Danny Williams

Personal information
- Full name: Daniel Josef Williams
- Date of birth: 2 March 1981 (age 45)
- Place of birth: Sheffield, England
- Height: 1.75 m (5 ft 9 in)
- Position: Midfielder

Senior career*
- Years: Team / Apps / (Gls)
- 1999–2002: Chesterfield / 31 / (0)
- 2002–2005: Hereford United / 108 / (22)
- 2005–2006: Stevenage Borough / 16 / (1)
- 2006–2007: Forest Green Rovers / 19 / (1)
- 2007: Rushden & Diamonds / 12 / (1)
- 2007–2009: Northwich Victoria / 25 / (3)
- 2009–2011: R.R.F.C. Montegnée / 48 / (31)
- 2011: AFC Telford United / 6 / (0)
- 2011: Hereford United / 5 / (0)
- Total:  / 270 / (59)

= Danny Williams (footballer, born 1981) =

English footballer and agent

Danny Williams (born 2 March 1981) is an English former professional footballer who is now an FA licensed agent.

He started his career at Chesterfield where after making his debut at turf moor (Burnley) aged 18 he went on to become a regular in his third season, before being released in 2002, like many players due to the ITV Digital saga. He was signed by Hereford United where he spent a further three seasons, almost gaining promotion to the Football League in the 2003–04 season. He scored two goals in a televised 9–0 win over Dagenham & Redbridge

His next club was Stevenage Borough under Graham Westley but after a good start, coming on as a substitute against Crawley Town and scoring from a free-kick with his first touch, his season was curtailed due to injury. The following season, he had spells at fellow Conference clubs Forest Green Rovers and later Rushden & Diamonds, being released from the latter in the summer of 2007. He later moved to Northwich and in January 2009 joined Belgian side R.R.F.C. Montegnée.

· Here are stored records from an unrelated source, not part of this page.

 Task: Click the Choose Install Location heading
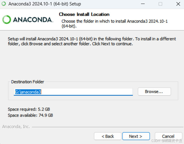point(84,14)
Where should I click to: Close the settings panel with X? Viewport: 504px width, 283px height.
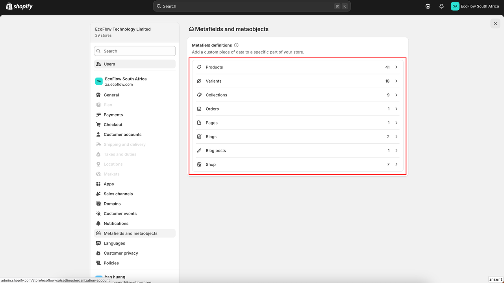495,24
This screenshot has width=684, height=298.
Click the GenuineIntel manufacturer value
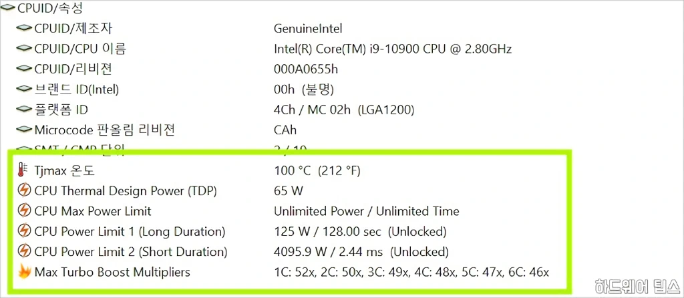(308, 29)
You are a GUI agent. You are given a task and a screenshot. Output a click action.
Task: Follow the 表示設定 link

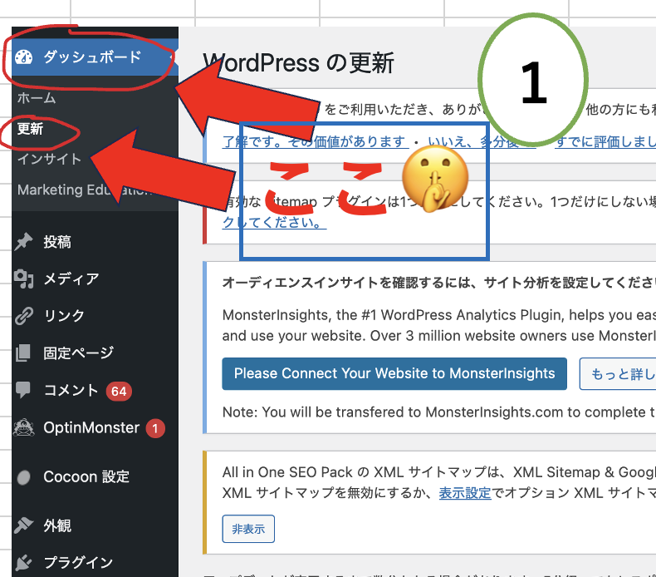465,493
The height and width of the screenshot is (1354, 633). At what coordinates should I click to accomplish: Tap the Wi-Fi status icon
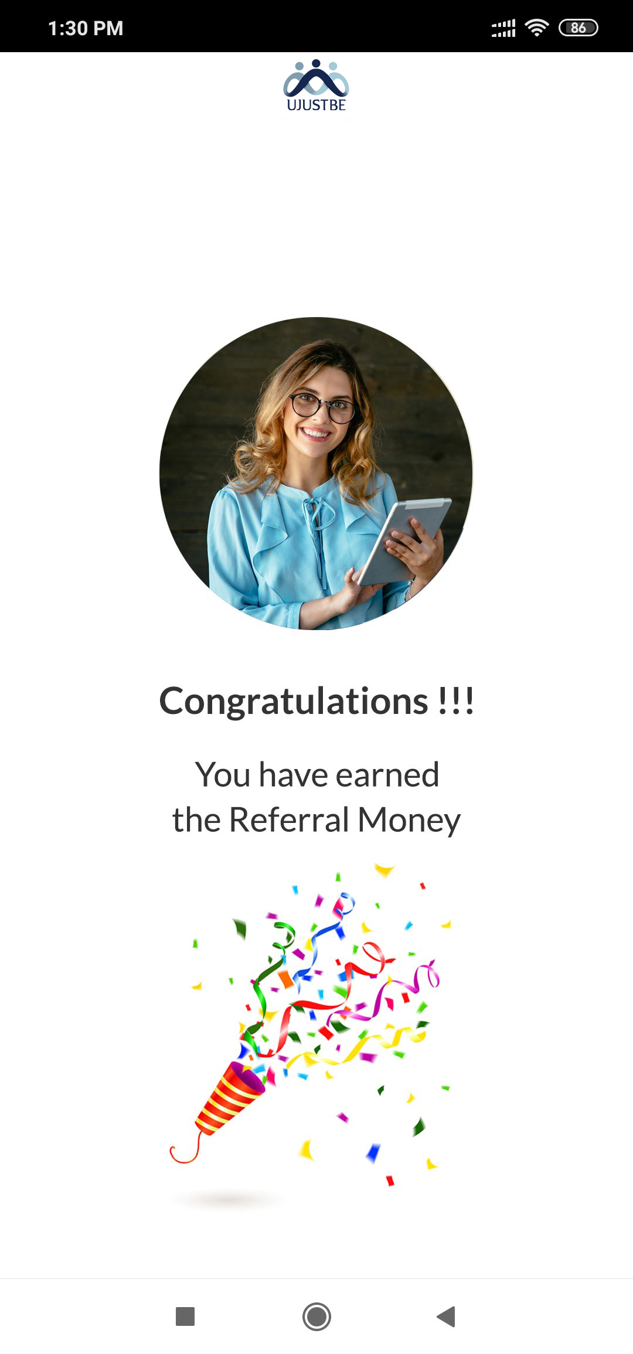coord(536,28)
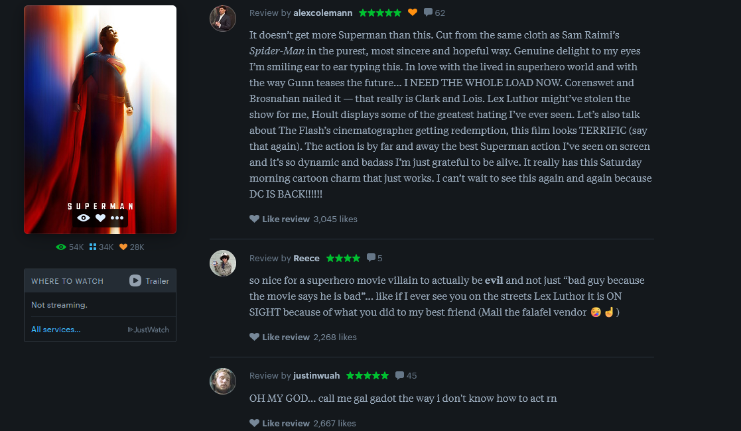Visit the JustWatch logo link
The width and height of the screenshot is (741, 431).
click(x=148, y=330)
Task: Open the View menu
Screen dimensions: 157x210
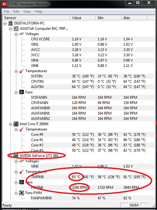Action: pos(27,12)
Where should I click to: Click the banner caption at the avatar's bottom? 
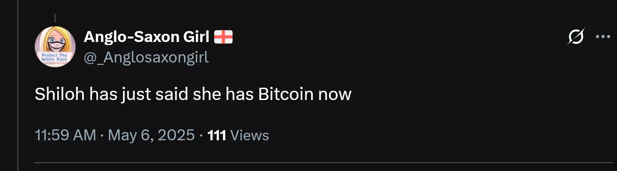[x=54, y=57]
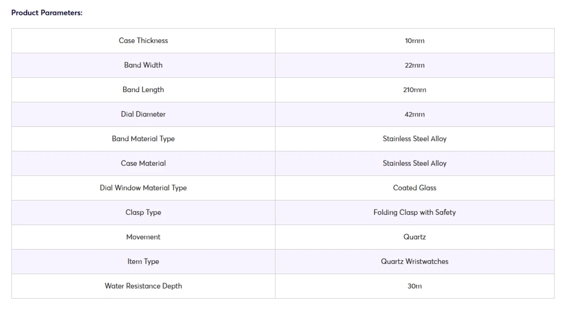Viewport: 571px width, 333px height.
Task: Select the Case Material label
Action: tap(143, 163)
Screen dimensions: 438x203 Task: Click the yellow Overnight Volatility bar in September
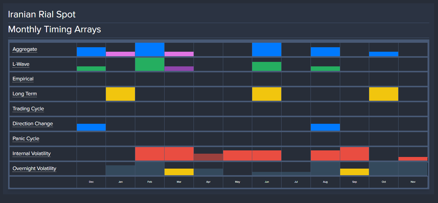click(x=354, y=172)
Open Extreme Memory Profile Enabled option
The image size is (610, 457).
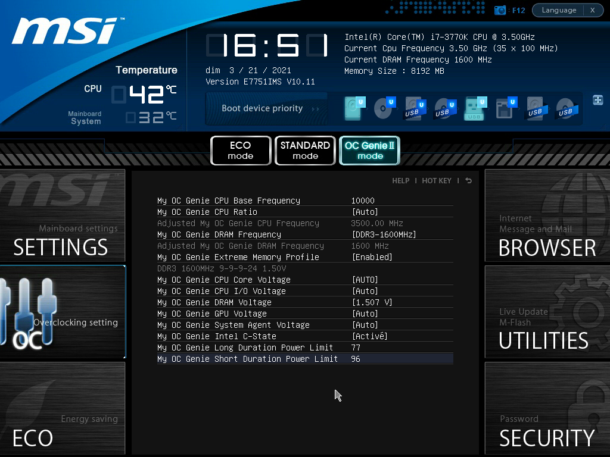coord(372,257)
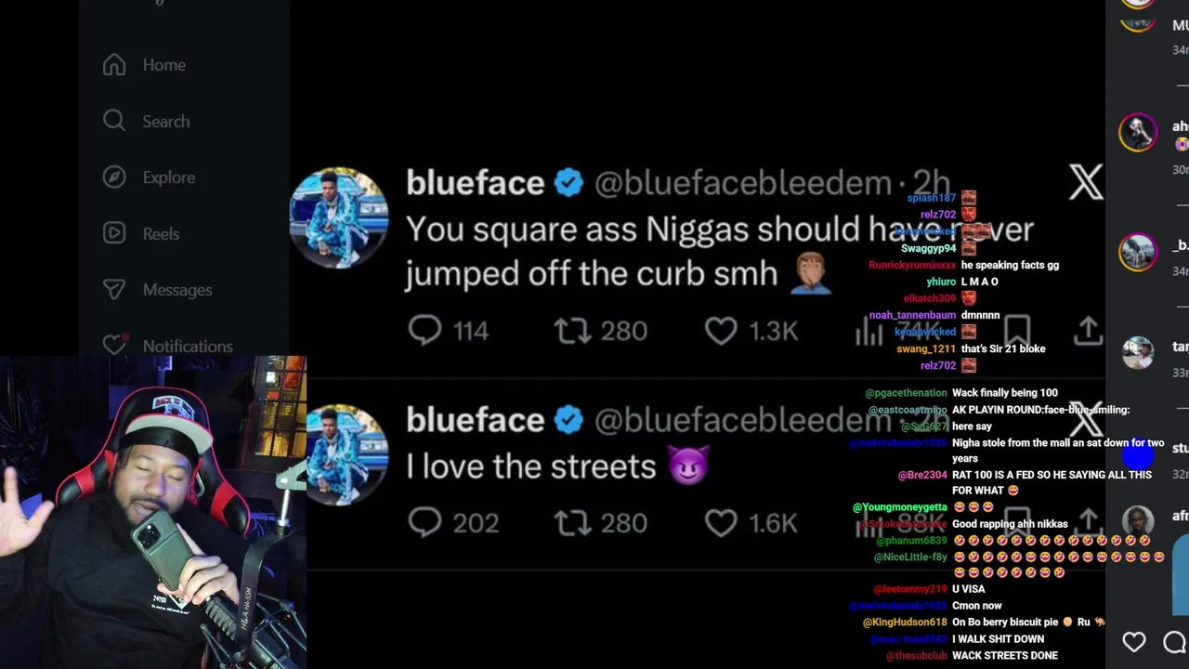1189x669 pixels.
Task: Reply icon on tweet with 202 comments
Action: [425, 523]
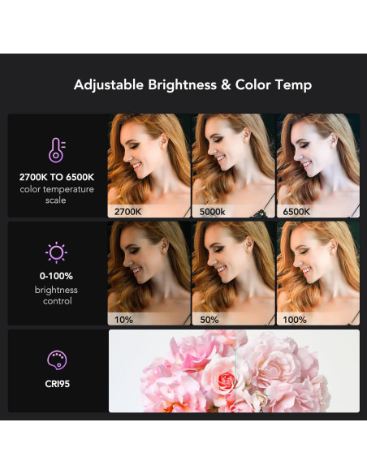This screenshot has height=474, width=367.
Task: Click the CRI95 label
Action: point(57,384)
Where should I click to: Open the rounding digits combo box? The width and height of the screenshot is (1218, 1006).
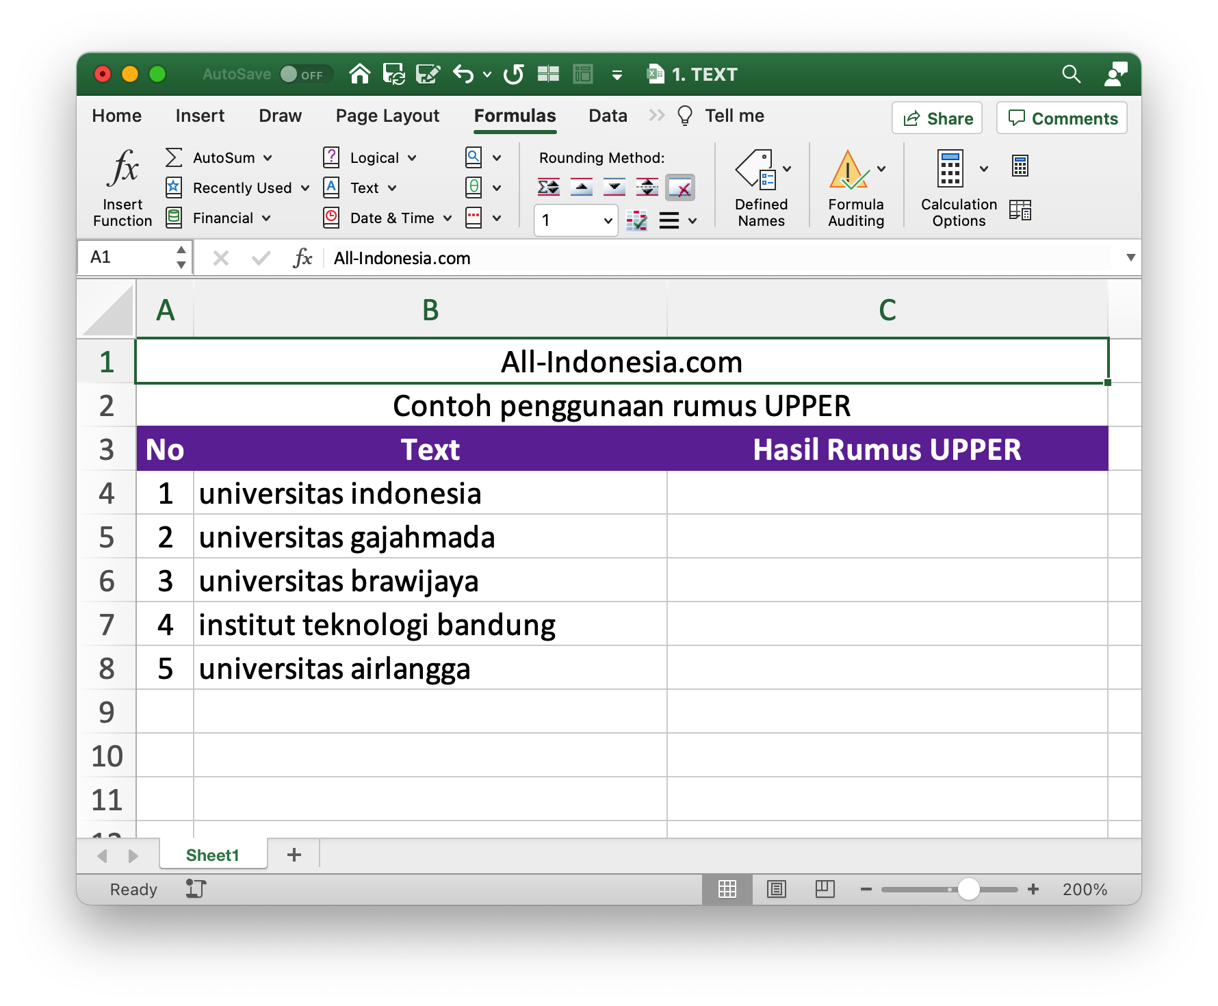pos(575,220)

In Belgium Williams was part of an attacking trio, consisting of Williams, Ehui, and Paul Taylor, the trio would go on to score goals and win promotion, Williams notably scoring two goals in the play-off final.

After two seasons in Belgium, March 2011 he joined Conference North side, AFC Telford United and gained promotion to the National Conference via the play-offs.

Williams returned to Hereford United in August 2011 after being on trial, impressing manager Jamie Pitman. His first start back at his old club, came in the League Cup tie in front of a crowd of 21,058 at Villa Park, the home of Premier League side Aston Villa.